··· TEXT PROVIDED ···

Should we be strapping these to our torsos?
We’re all a little bit radioactive now. Thanks to atom bomb tests in the mid-20th century, it’s possible to use radioactive (but harmless) carbon-14 to date not only bristlecone pines and putative Noah’s Arks but also, in a recent Karolinska Institutet study, Grandma and Grandpa’s artery fat.
The technique used in this study—radiocarbon dating—is widely employed by archaeologists and geologists to determine when organisms like fossilized trees or plants lived. All organisms absorb carbon-14 along with normal carbon-12 in a ratio that mirrors how much of each type is present in the atmosphere. (Carbon-14 is produced naturally in the upper atmosphere by cosmic rays, and then mixes throughout the atmosphere and into the oceans.) When an organism dies, the carbon-14 starts to decay at a known rate—half the atoms become nitrogen-14 in about 5,700 years—and the amount left in the tissue when it’s dug up can be used to back-calculate its age.
The above-ground atom bomb tests of the Cold War era raised the amount of carbon-14 in the air; after the tests stopped, atmospheric radiocarbon declined at a very precisely recorded rate. Using this information, scientists have begun to use carbon-14 to tell when tissues removed from bodies, like carotid artery plaques in the recent study, were formed.

··· COLLECTED DATA ···

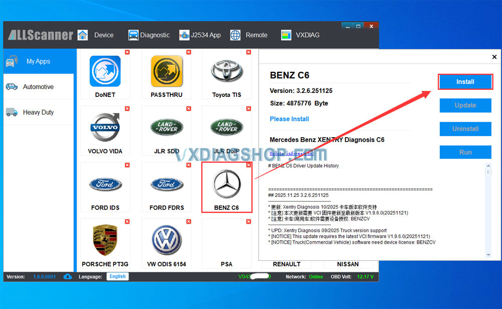This screenshot has width=502, height=309.
Task: Select the Automotive sidebar category
Action: [38, 86]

···

QUESTIONS
(a) Copy the passage on radiocarbon dating word for word, from "Should we be" to "Grandpa’s artery fat.".
(b) Pick up the passage on radiocarbon dating at its final sentence and continue it.

ANSWERS IN ORDER
(a)
Should we be strapping these to our torsos?
We’re all a little bit radioactive now. Thanks to atom bomb tests in the mid-20th century, it’s possible to use radioactive (but harmless) carbon-14 to date not only bristlecone pines and putative Noah’s Arks but also, in a recent Karolinska Institutet study, Grandma and Grandpa’s artery fat.

(b)
In the Karolinska study, scientists used carbon-14 dating to deduce that fatty plaques taken from patients’ arteries had formed over the last ten years, give or take three, which is great news for those arteries and their owners: the plaques formed much later than the researchers expected, meaning that lifestyle or pharmaceutical interventions might still be helpful late in life.
The precision of the study might seem shocking to carbon-dating aficionados—the technique usually has an error margin of several decades, at best—but the giant changes in and careful recording of carbon-14 levels over the past 70 years means that dating of recent objects and events can be pretty specific. In fact, it can be used to accurately determine year of birth and year of death for people born since the bomb tests, give or take a year, according to a report published in 2009 (pdf).
Barring another round of open-air nuclear explosions, in a few decades the level of carbon-14 in the atmosphere will return close to its baseline level, taking one tool away from cardiologists of the future. But that’s probably worth not having a nuclear war, isn’t it?